Subtract $ \dfrac{4}{x+3} $ from $ \dfrac{x}{x+1} $ to get $ \dfrac{ \color{purple}{ x^2-x-4 } }{ x^2+4x+3 }$.

To subtract raitonal expressions, both fractions must have the same denominator.
We can create a common denominator by multiplying the first fraction by $ \color{blue}{ x+3 }$ and the second by $\color{blue}{ x+1 }$.

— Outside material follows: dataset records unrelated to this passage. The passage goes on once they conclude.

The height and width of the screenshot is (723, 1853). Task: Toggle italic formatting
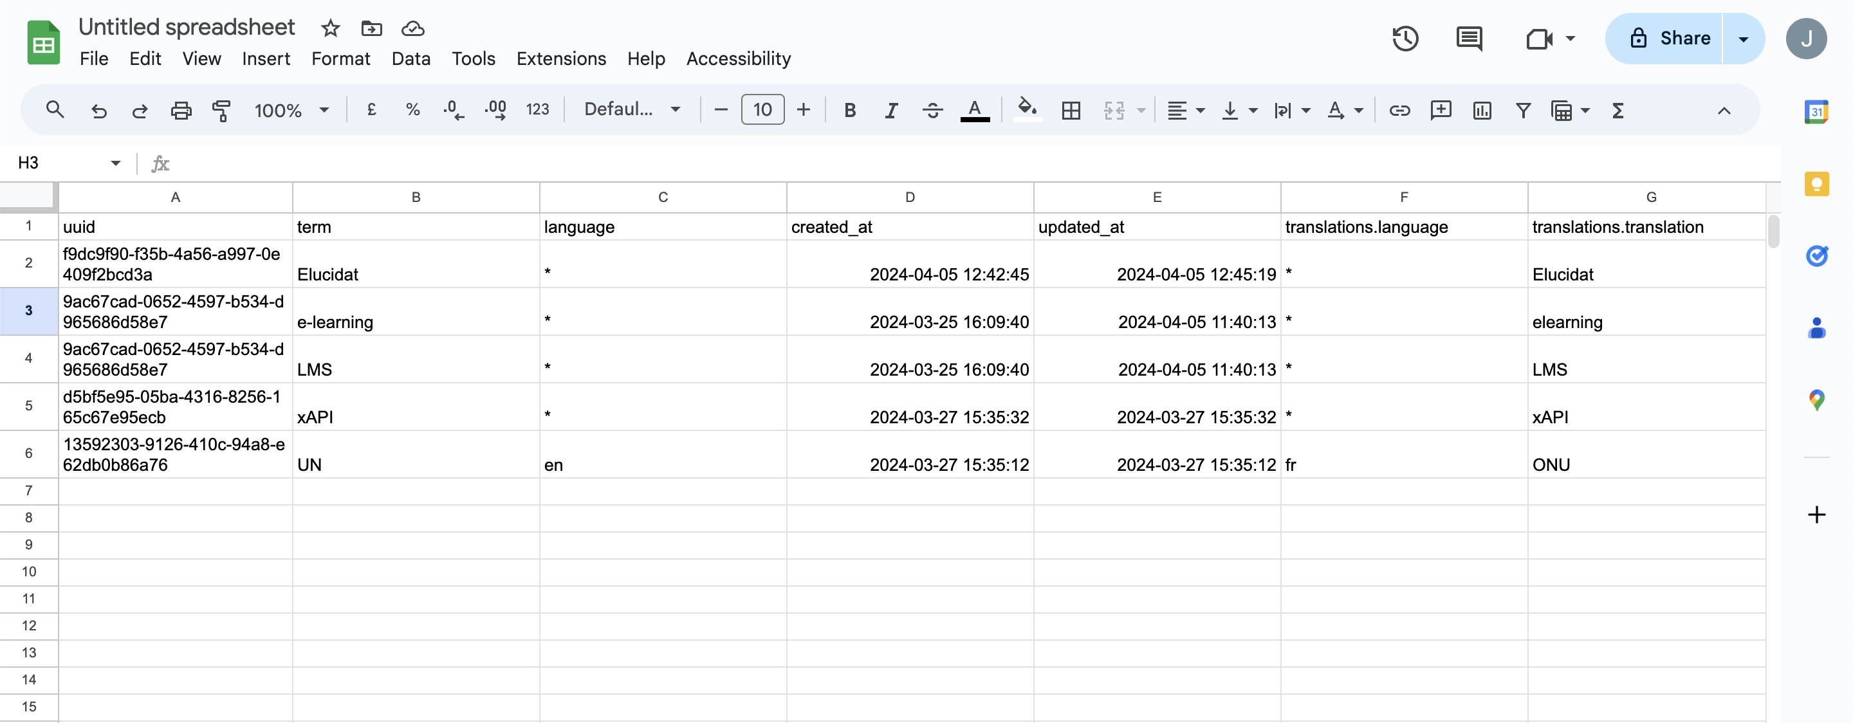[x=891, y=110]
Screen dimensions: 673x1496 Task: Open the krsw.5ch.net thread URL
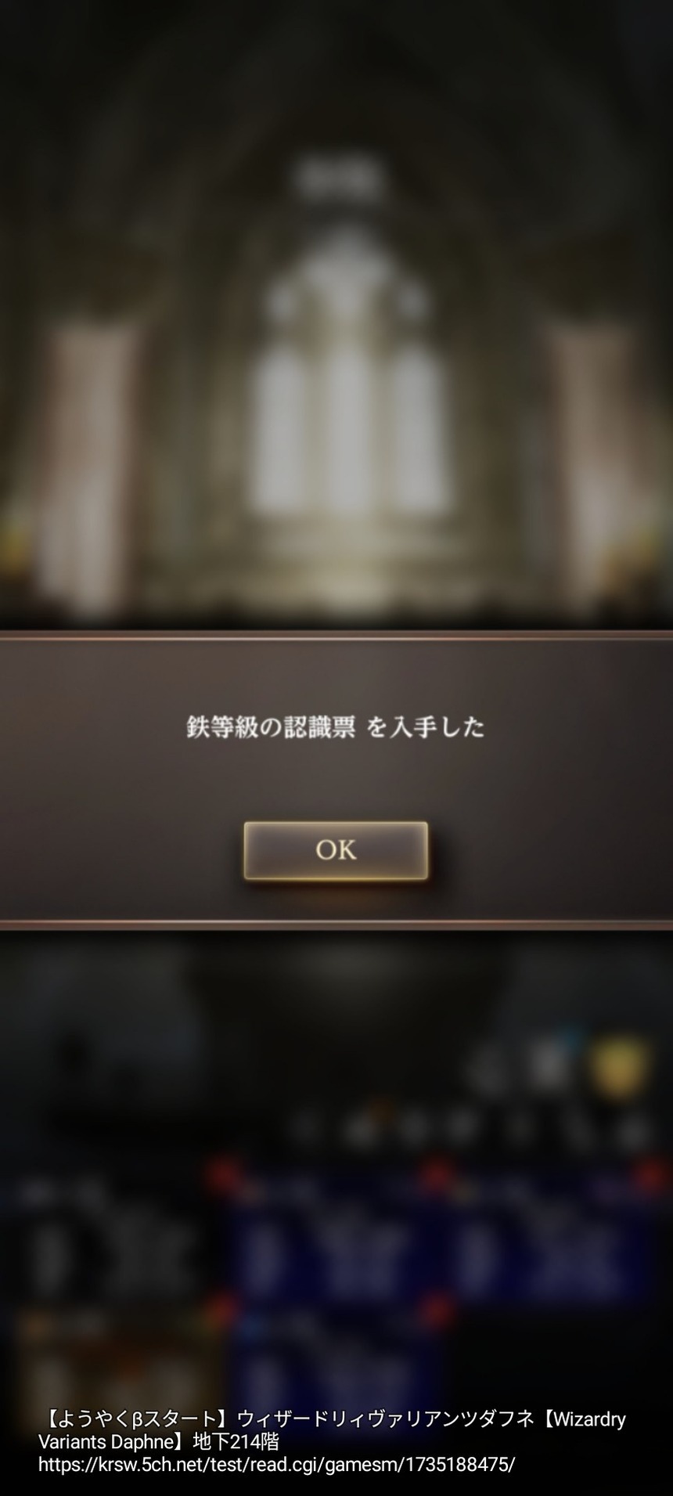tap(276, 1464)
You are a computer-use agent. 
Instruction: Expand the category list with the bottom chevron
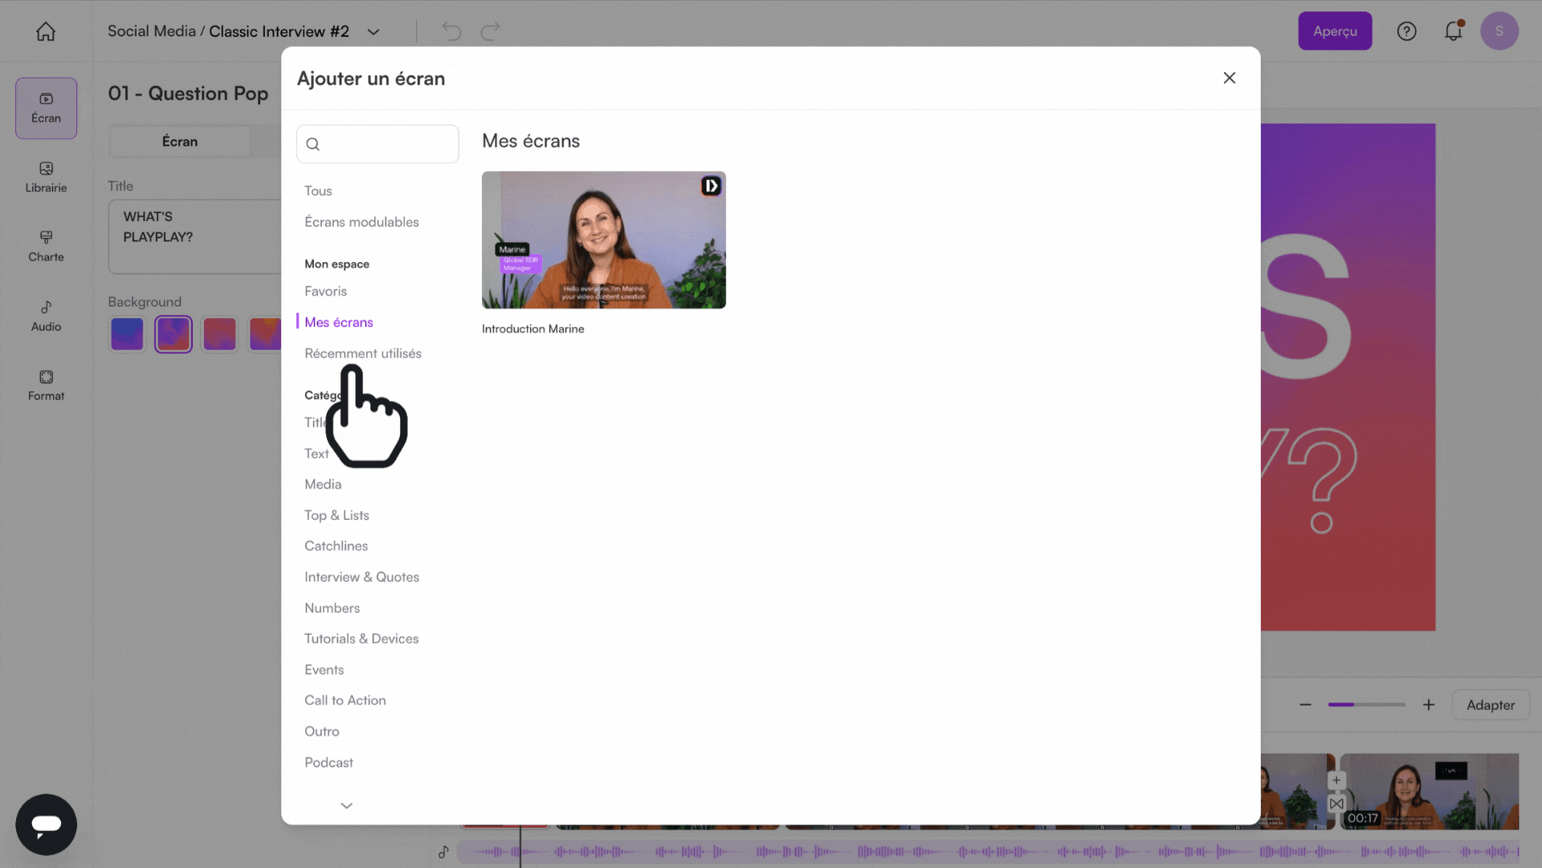(x=346, y=805)
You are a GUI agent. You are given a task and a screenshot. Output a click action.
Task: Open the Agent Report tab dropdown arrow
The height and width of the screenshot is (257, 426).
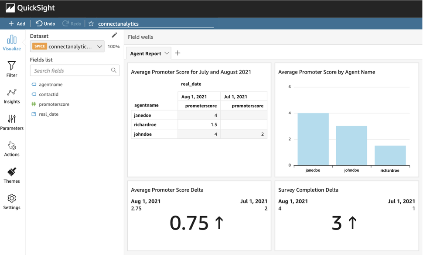tap(166, 53)
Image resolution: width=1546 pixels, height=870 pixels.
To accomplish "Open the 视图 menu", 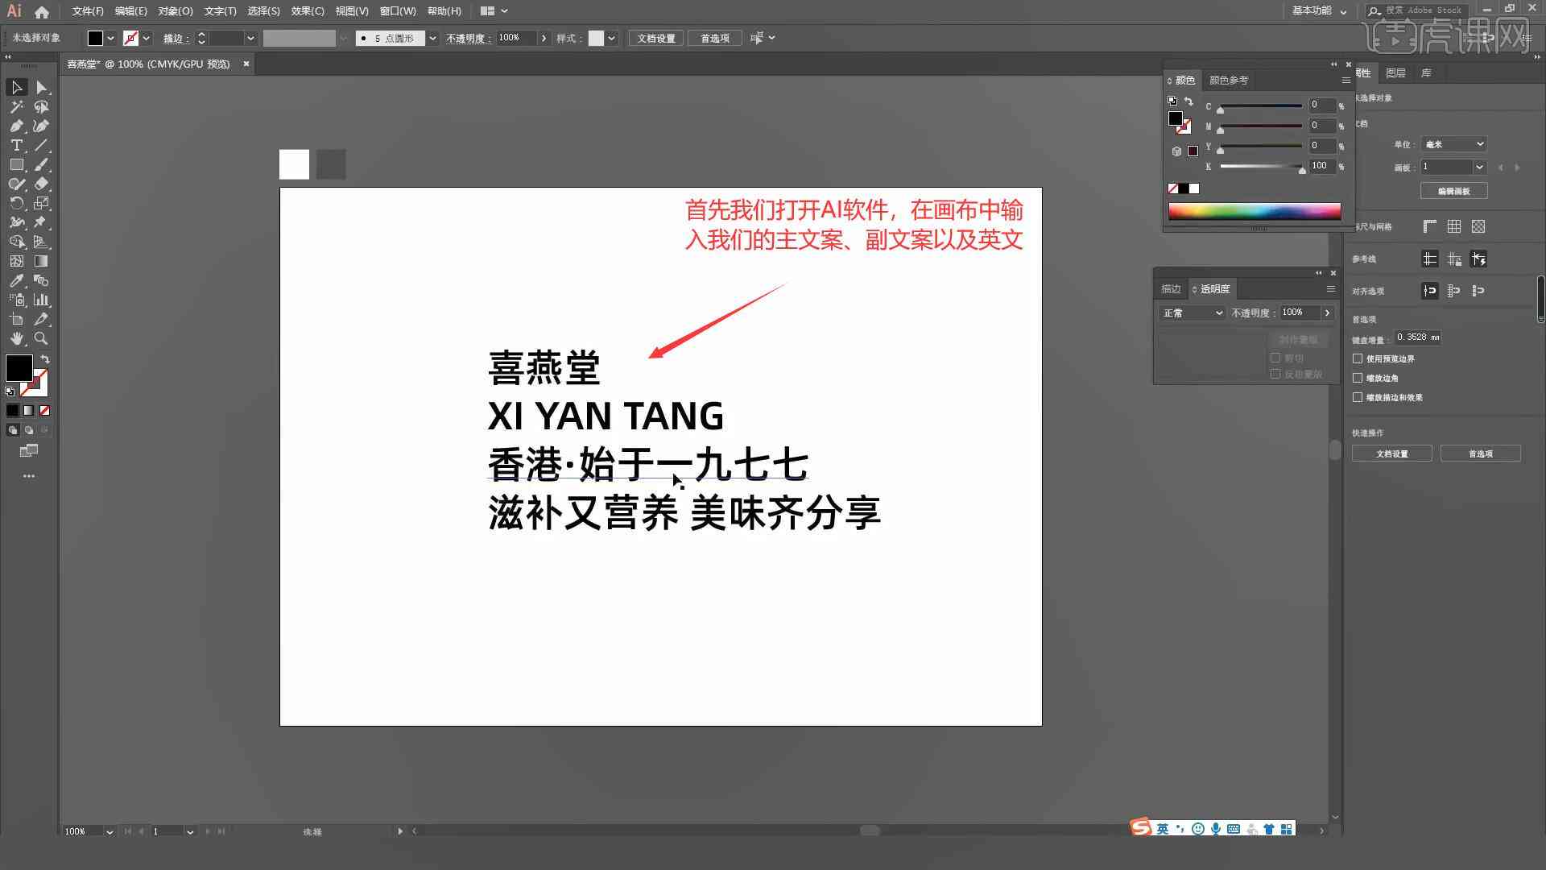I will coord(350,10).
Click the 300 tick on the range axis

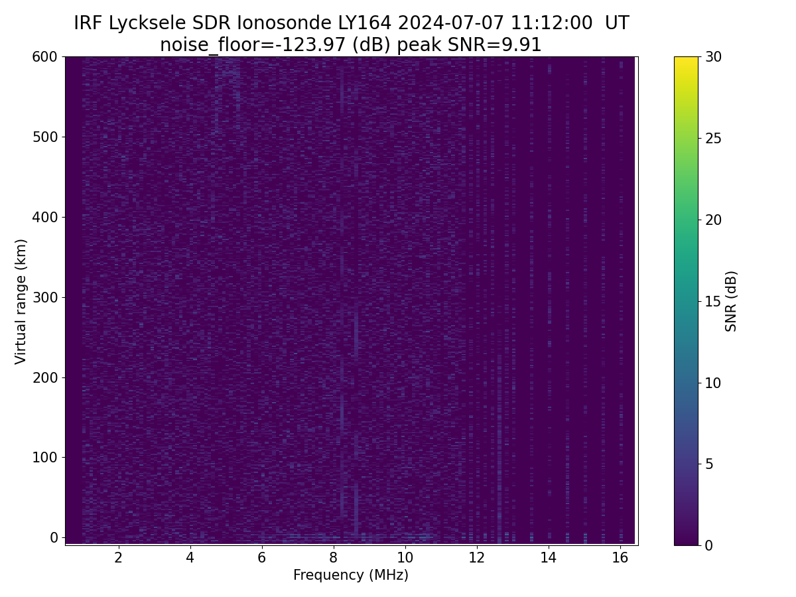(x=45, y=297)
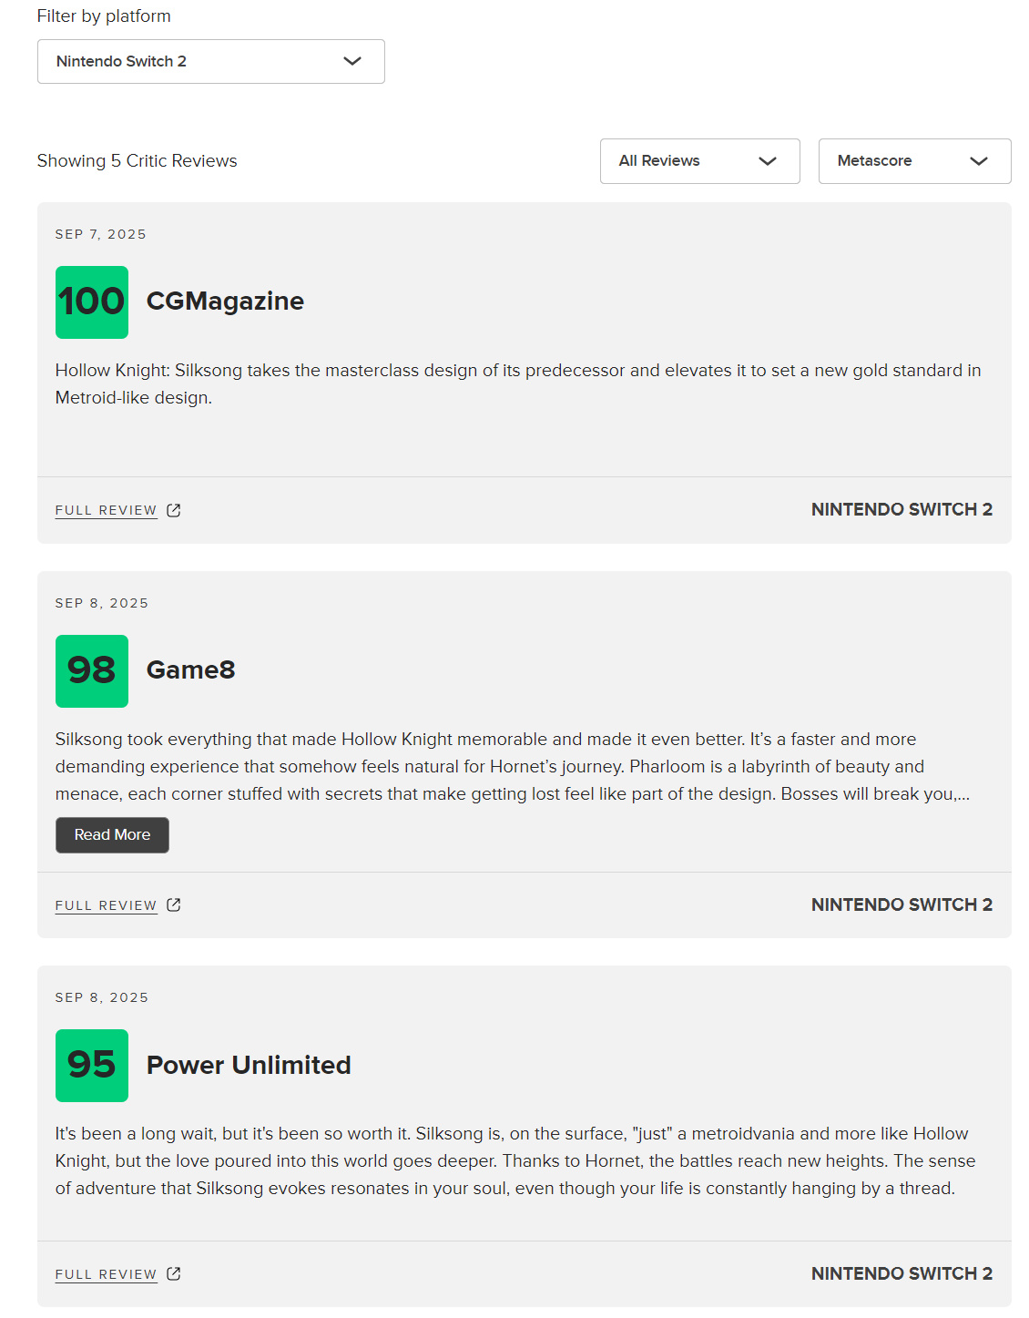Open the Nintendo Switch 2 platform filter

[x=211, y=61]
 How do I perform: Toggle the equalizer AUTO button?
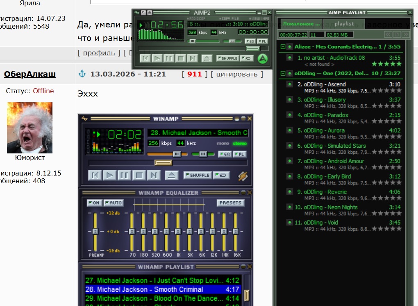(x=114, y=203)
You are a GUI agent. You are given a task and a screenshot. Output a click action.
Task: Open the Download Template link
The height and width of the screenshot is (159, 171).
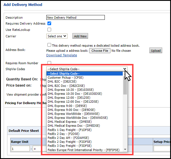point(61,55)
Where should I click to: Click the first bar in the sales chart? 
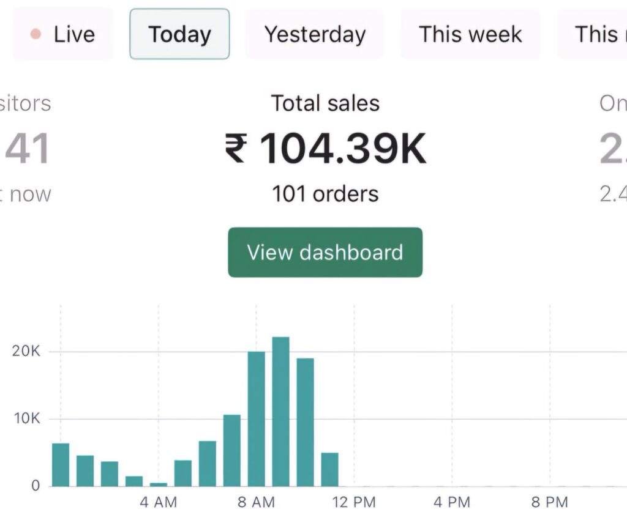coord(61,465)
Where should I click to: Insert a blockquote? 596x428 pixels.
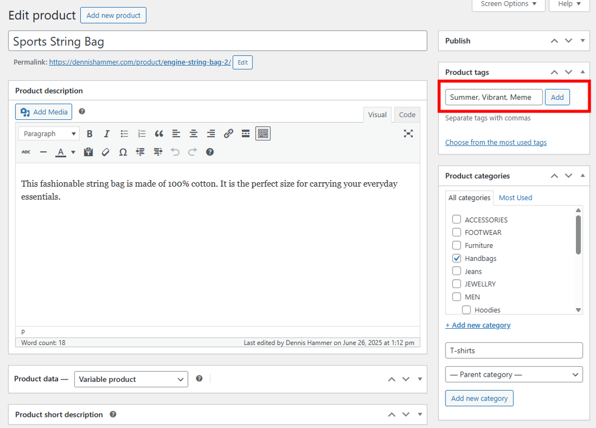coord(159,133)
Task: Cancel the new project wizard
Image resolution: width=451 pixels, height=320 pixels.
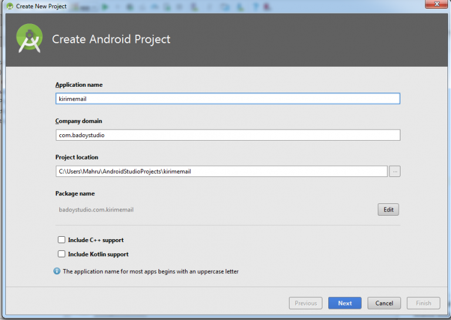Action: (384, 303)
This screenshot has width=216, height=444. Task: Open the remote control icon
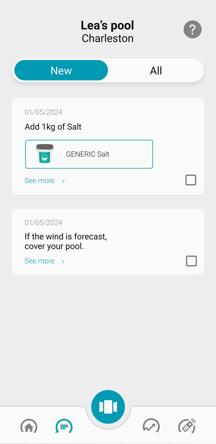tap(187, 426)
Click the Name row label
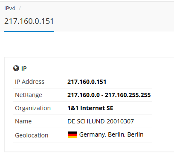Screen dimensions: 174x160 point(23,121)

$$ \begin{aligned} \frac{x}{x+1} - \frac{4}{x+3} & = \frac{ x \cdot \color{blue}{ \left( x+3 \right) }}{ \left( x+1 \right) \cdot \color{blue}{ \left( x+3 \right) }} - \frac{ 4 \cdot \color{blue}{ \left( x+1 \right) }}{ \left( x+3 \right) \cdot \color{blue}{ \left( x+1 \right) }} = \\[1ex] &=\frac{ \color{purple}{ x^2+3x } }{ x^2+3x+x+3 } - \frac{ \color{purple}{ 4x+4 } }{ x^2+3x+x+3 }=\frac{ \color{purple}{ x^2+3x - \left( 4x+4 \right) } }{ x^2+4x+3 } = \\[1ex] &=\frac{ \color{purple}{ x^2-x-4 } }{ x^2+4x+3 } \end{aligned} $$